• **Exercise passage**
_ _ _ _ _
Whether they were catching a Congressman in the hallway or pleading their personal stories to legislators, participants in ACP's annual Leadership Day were united in the message to their elected representatives: save primary care.
More than 400 ACP members gathered in Washington, D.C., on May 20 to lobby their senators and congressional representatives on behalf of internal medicine. They found an especially receptive audience this year, thanks to the administration's current push for health care reform.
“This is a fantastic time to be in Washington,” said Molly Cooke, FACP, chair of ACP's Board of Governors.
Internal medicine advocates hoped to take advantage of the timing to garner support for primary care payment reform. At an afternoon press conference on Leadership Day, Rep. Allyson Schwartz (D-PA) announced her sponsorship of the “Preserving Patient Access to Primary Care Act of 2009.”
_ _ _ _ _
• **Required work**
1. List every number written in digits in the Leadership Day report.
2. Continue the report on ACP's Leadership Day from the point where it stops.

Stored records:
_ _ _ _ _
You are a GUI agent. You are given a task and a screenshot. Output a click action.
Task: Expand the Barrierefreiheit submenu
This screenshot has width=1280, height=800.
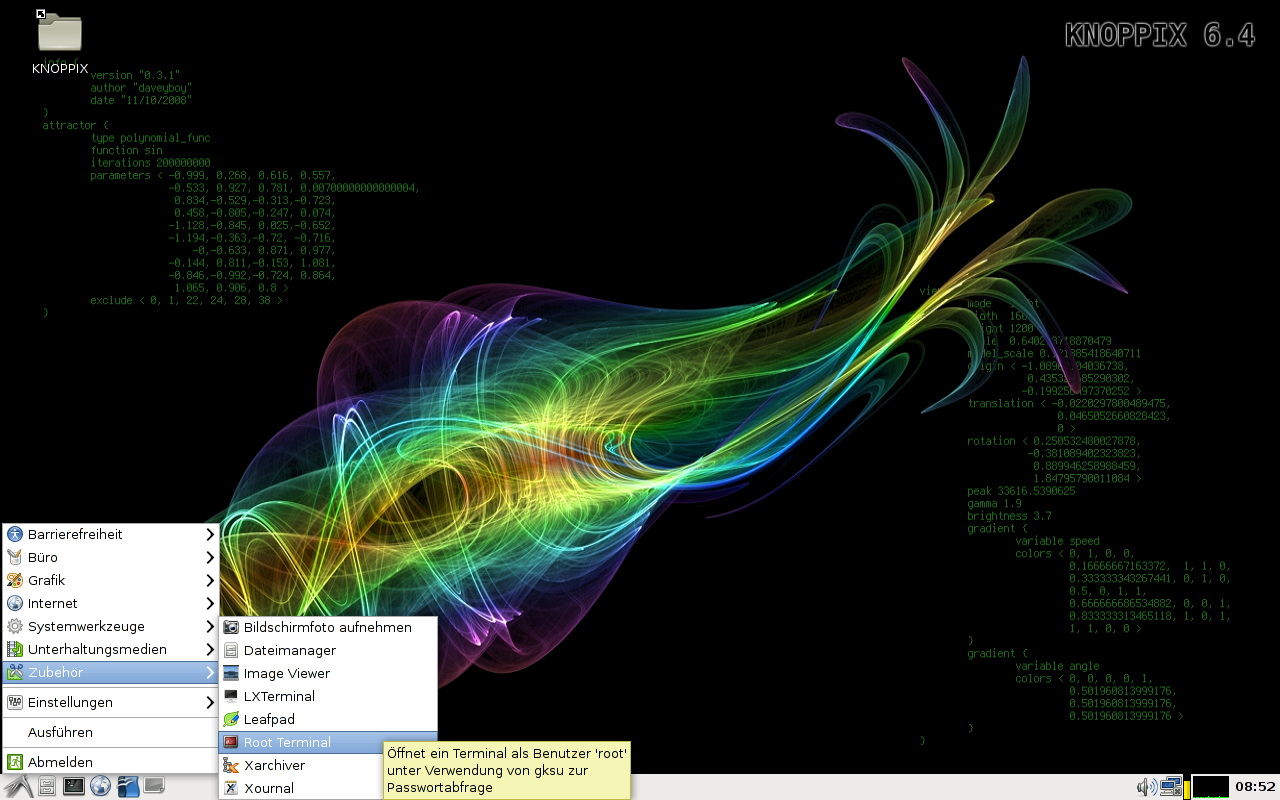110,534
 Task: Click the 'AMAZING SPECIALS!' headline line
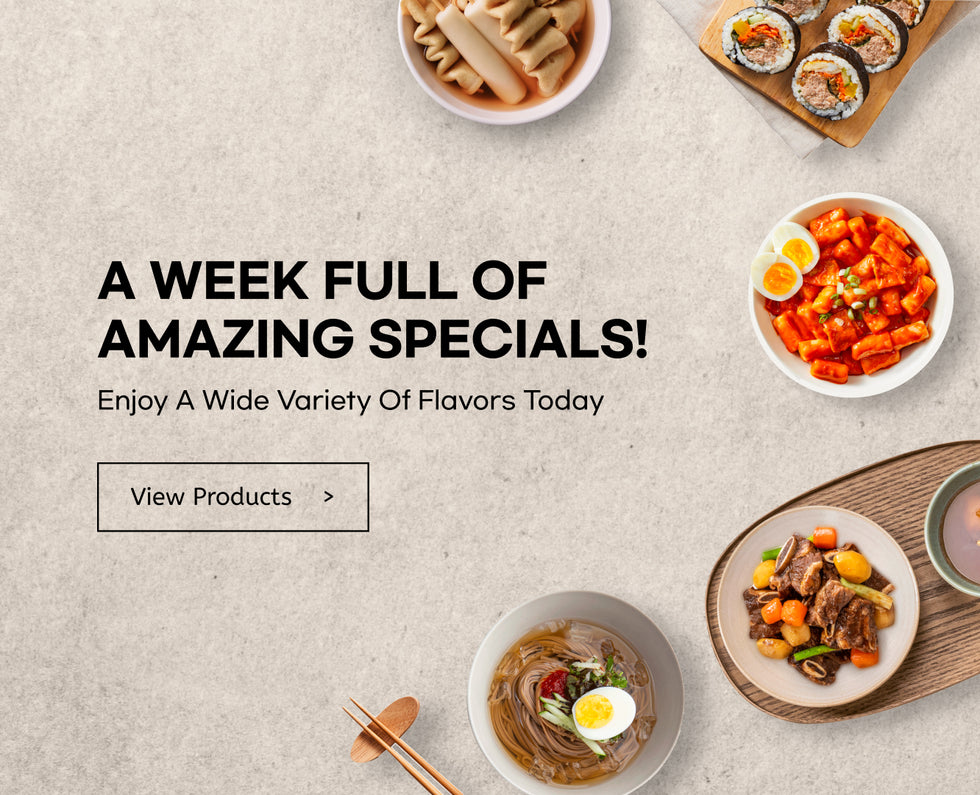[372, 338]
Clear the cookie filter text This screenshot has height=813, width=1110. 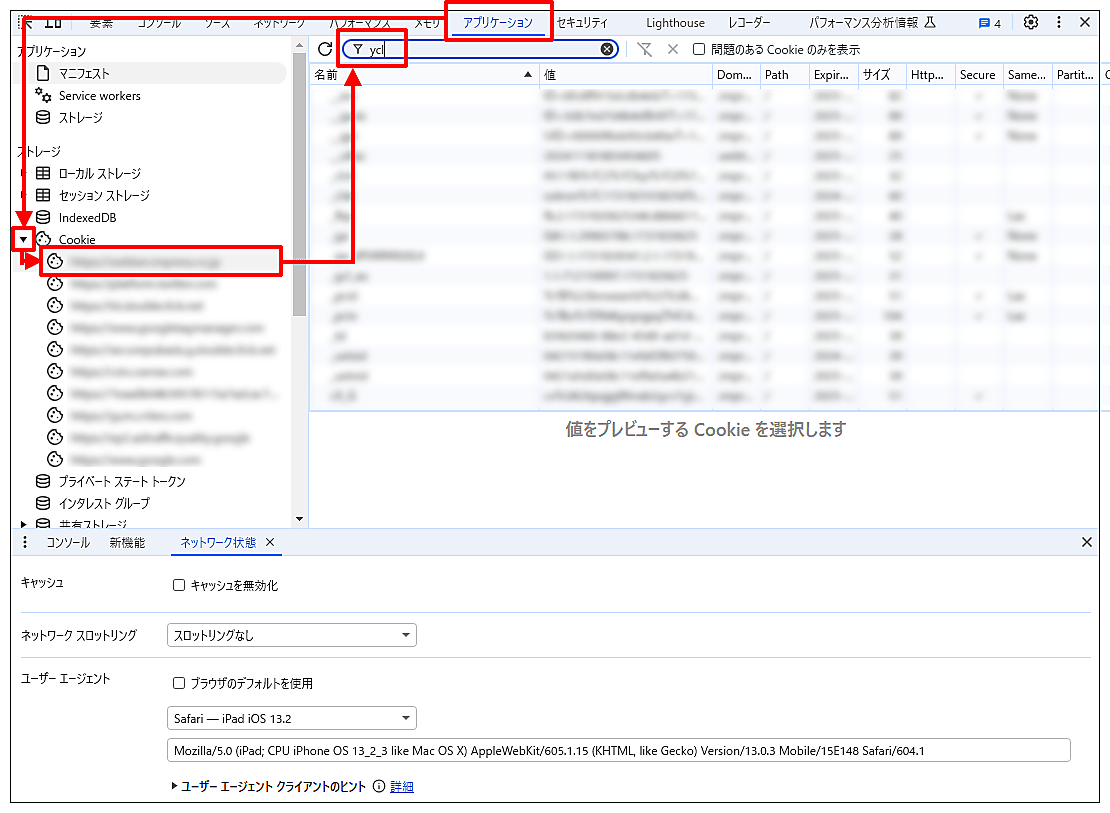point(607,49)
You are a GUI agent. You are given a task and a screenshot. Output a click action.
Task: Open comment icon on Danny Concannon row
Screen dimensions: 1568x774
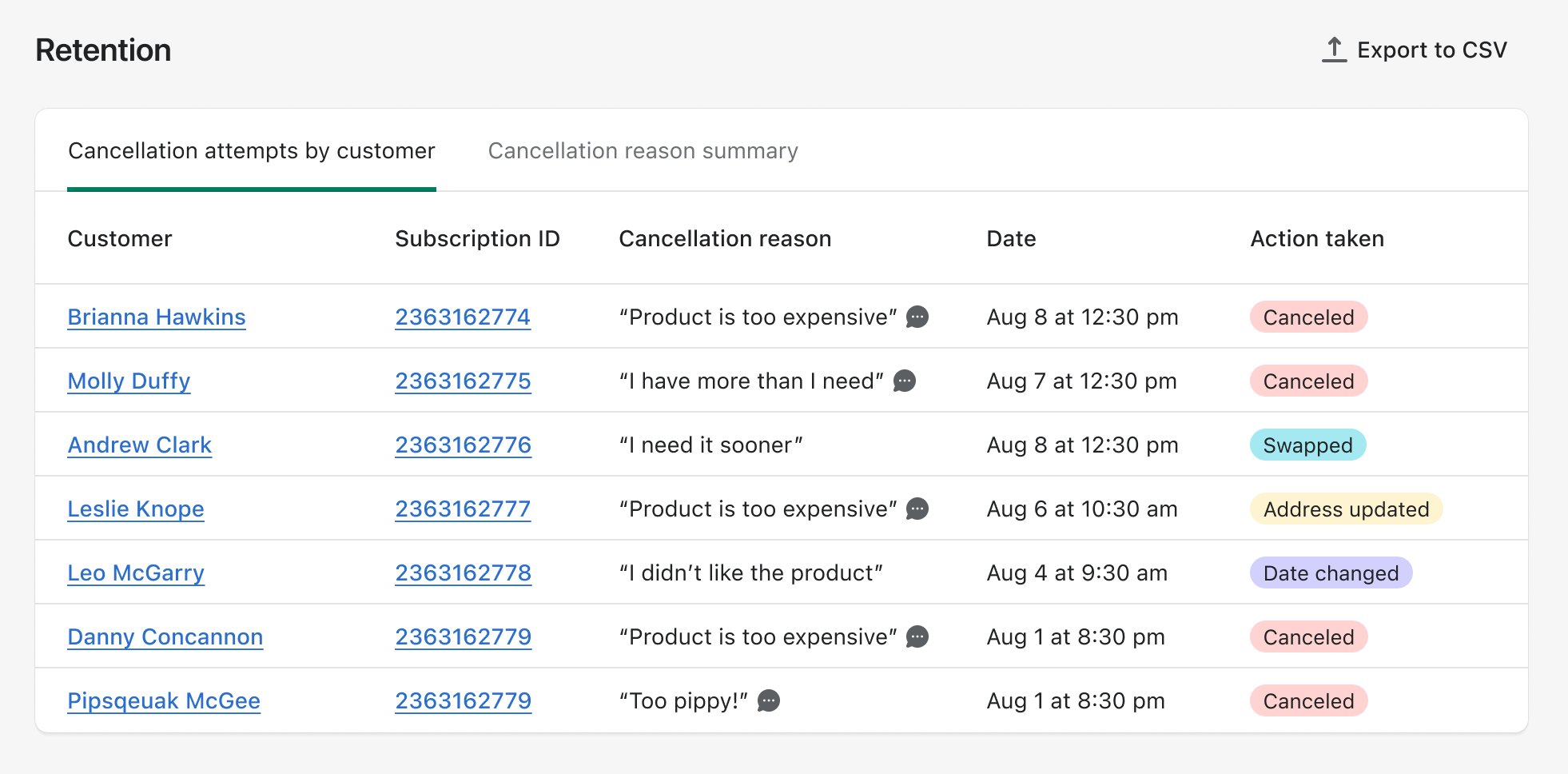(x=917, y=637)
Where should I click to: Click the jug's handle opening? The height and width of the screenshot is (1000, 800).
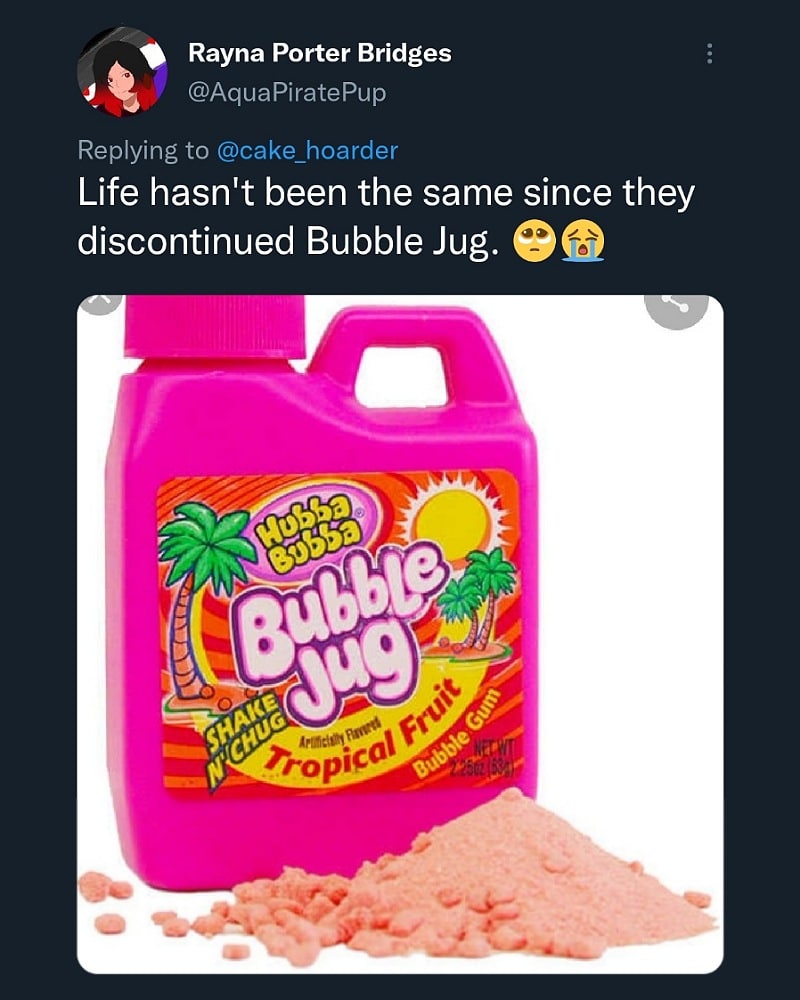[x=402, y=376]
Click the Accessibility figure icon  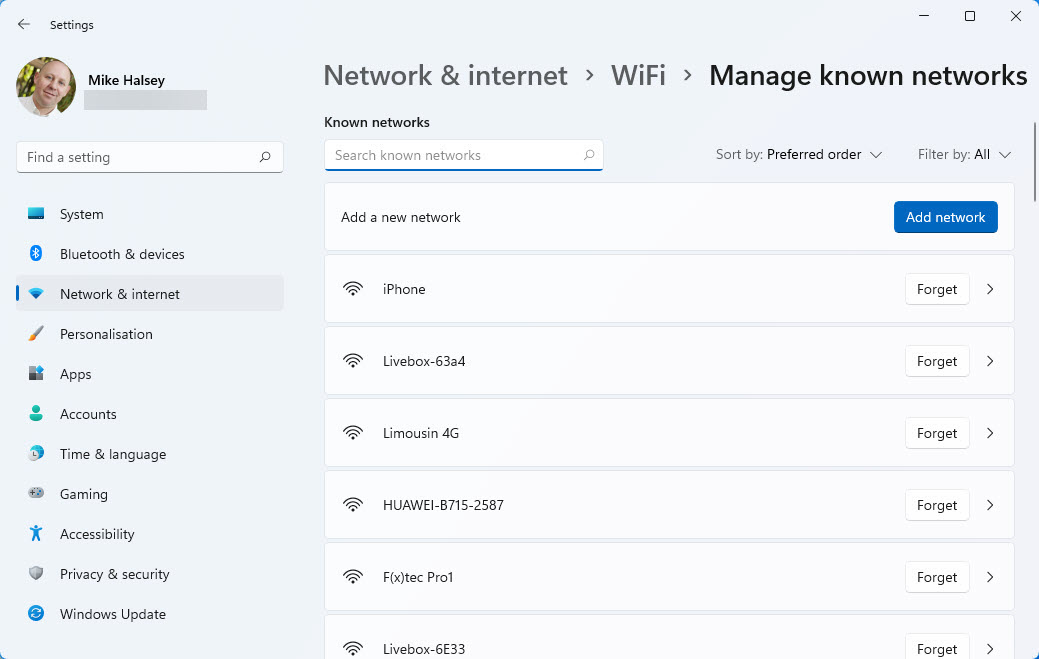tap(36, 534)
_ _ _ _ _
• **Answers for this exercise**
1. 400, 20 (in "May 20"), 2009

2.
The bill, which has more than 100 co-sponsors, calls for increased Medicare payments for primary care and care coordination, as well as loan repayments, new residency slots and other incentives to attract medical students to primary care. ACP was heavily involved in crafting the bill, and College members made it the focus of their conversations with elected representatives.
Eight other physician and nurse organizations have endorsed the bill, and representatives from these groups, including ACP President Joseph W. Stubbs, FACP, spoke at the press conference.
“We don't want health care in America to be like a weak cell phone signal—patchy and intermittent,” said Ari Silver-Isenstadt, MD, of the National Physicians Alliance. “This is the beginning of making primary care cool again.”
During meetings with members of Congress, ACP's student, associate and young physician members took the lead in explaining why primary care is currently so unpopular among the new generation of physicians.
Matthew E. Johnson, ACP Member, told his personal story to Sen. Ben Nelson (D-NE). A Nebraska native, Dr. Johnson spent several years as a rural general internist, but he was overwhelmed by patient volume, paperwork, educational loans and the impossibility of finding other physicians to join his practice. He is now training in Omaha to become a cardiologist.
“I grew up on a dairy farm. It wasn't the time and commitment. It was what was coming down the road,” Dr. Johnson said.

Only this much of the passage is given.